Once you’ve found a doctor whose medical ability you trust, there are practical steps you can take to maintain a good working relationship between the two of you.

For instance, when you call the doctor’s office because your child is sick, you may not talk to the doctor but to a professional nurse practitioner who acts as the go-between in your communications with the doctor. You can have the same confidence in the nurse that you do in the doctor. The nurse is a qualified medical professional in his or her own right, and is well able to handle many of your questions. This means you don’t have to wait for the doctor to get through with a patient before he or she can talk to you. Of course, if your child’s condition does require the doctor’s attention, the nurse will have the doctor talk to you on the phone, or help you set up an appointment to see the doctor.

Whether you talk directly to the doctor or to the nurse when you call the office, be prepared to give the following information:

• Your name and the child’s name.

• Your child’s approximate weight; this is important because medications are prescribed by body weight, and the dosage that is appropriate for a 55 kilos teenager is very different from that given to a 11-12 kilos toddler.

• Your child’s temperature; whether or not the child is running a fever – and if so, how high a fever – is a clue to the child’s condition. Use a thermometer to take the child’s temperature. A guess based on flushed cheeks or a hot forehead isn’t good enough.

• Information on any illnesses the child has been exposed to recently.

• Details of medications the child is allergic to.

• The name, phone number, and business hours of your pharmacist so that the doctor can phone in a prescription if necessary. (Although the nurse can handle many of your questions and perform some examinations and medical procedures, only a doctor can prescribe medication.)

Be sure to have a pencil and paper at hand so that you can write down any information or instructions the doctor or nurse gives you.

When you call the doctor’s office you probably have an idea as to whether you just want some advice on the telephone, or whether you want to bring the child in to see the doctor.

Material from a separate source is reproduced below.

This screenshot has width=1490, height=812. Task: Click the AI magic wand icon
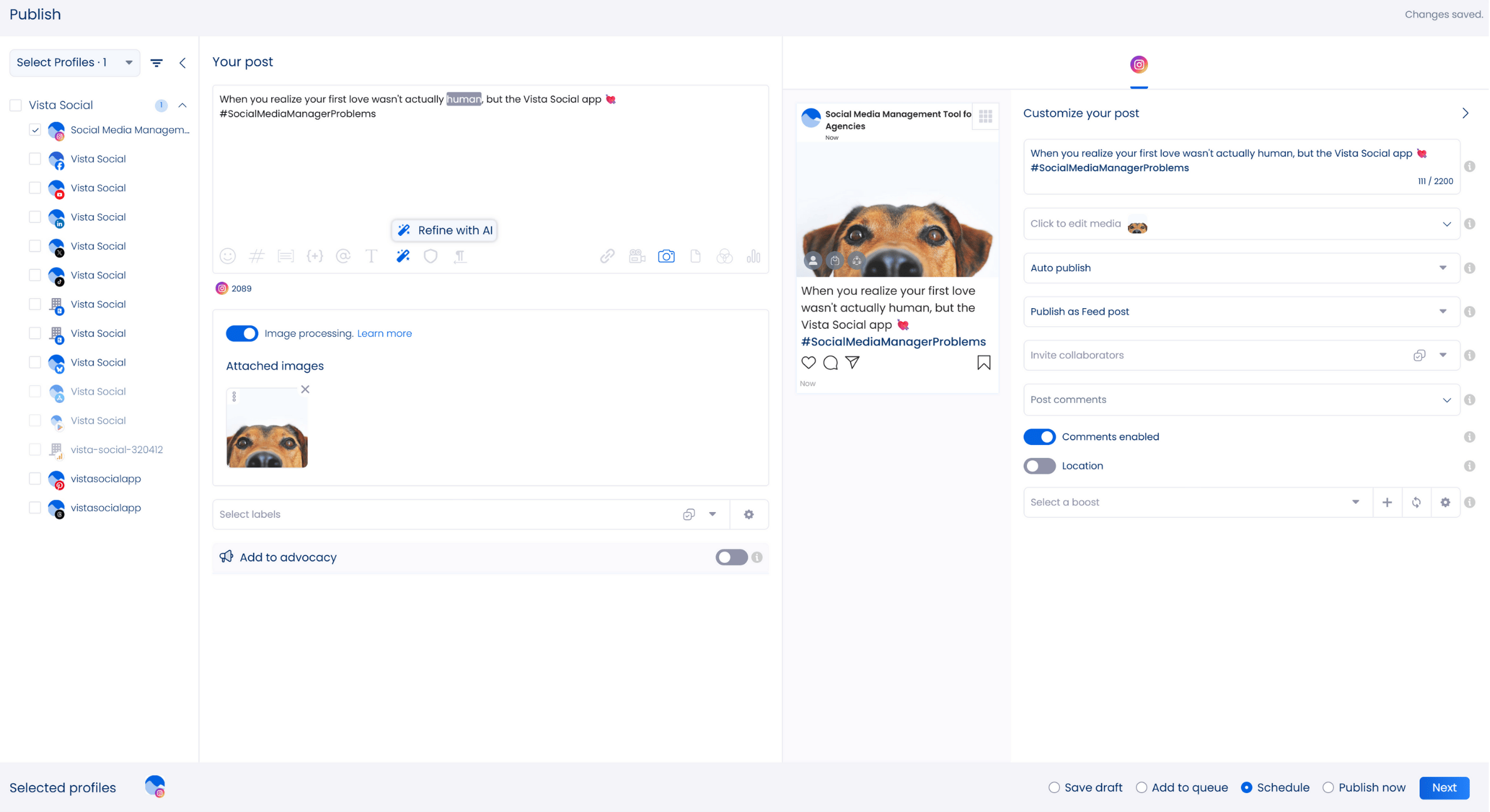point(403,256)
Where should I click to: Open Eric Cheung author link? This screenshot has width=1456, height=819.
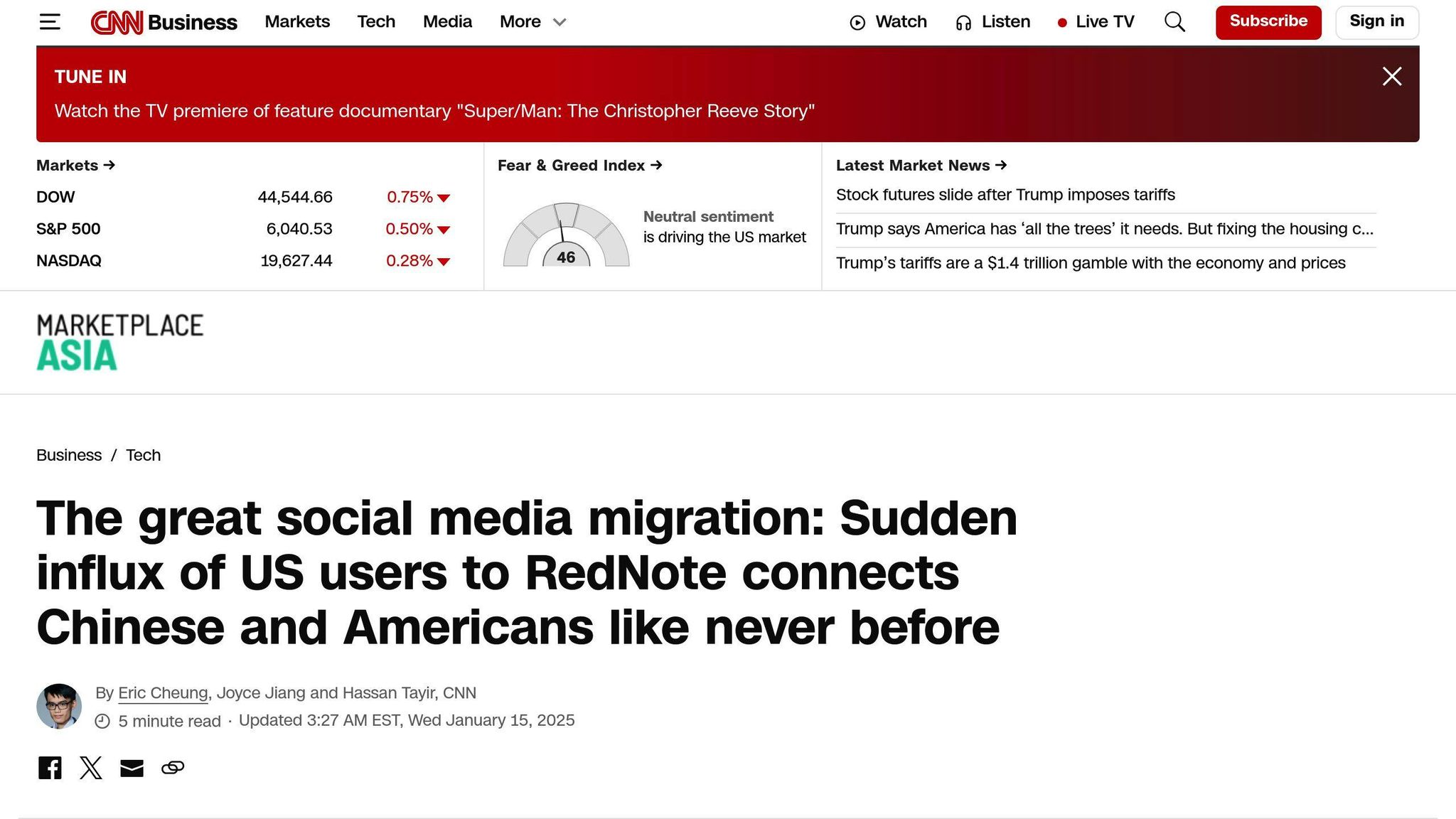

So tell the doctor or nurse what you have in mind – don’t expect them to guess. If the doctor or nurse feels it’s not necessary to bring the child in, you’ll be told the reason for that advice. However, the decision is yours, and if you still want a personal consultation you’re entitled to insist.

Another way to stay on good terms with your child’s doctor is to plan ahead so that both you and the doctor know what an office visit is intended to achieve. A common cause of communication breakdown between parent and physician is the parent’s complaint that the doctor was too busy, didn’t answer questions, or cut the visit short.

To avoid this, at the time you make the appointment also tell the receptionist what the visit is for. If you feel you’re going to need extra time with the doctor, make a point of saying this so that your request can be included in the doctor’s schedule. And, when you see the doctor, do not confuse the issue by trying to get a complete update on other family members’ problems in the course of one appointment. Let the doctor examine your child and deal with the reason you brought the child into the office. If you have other concerns not directly related to the present one, make an appointment to come back another time.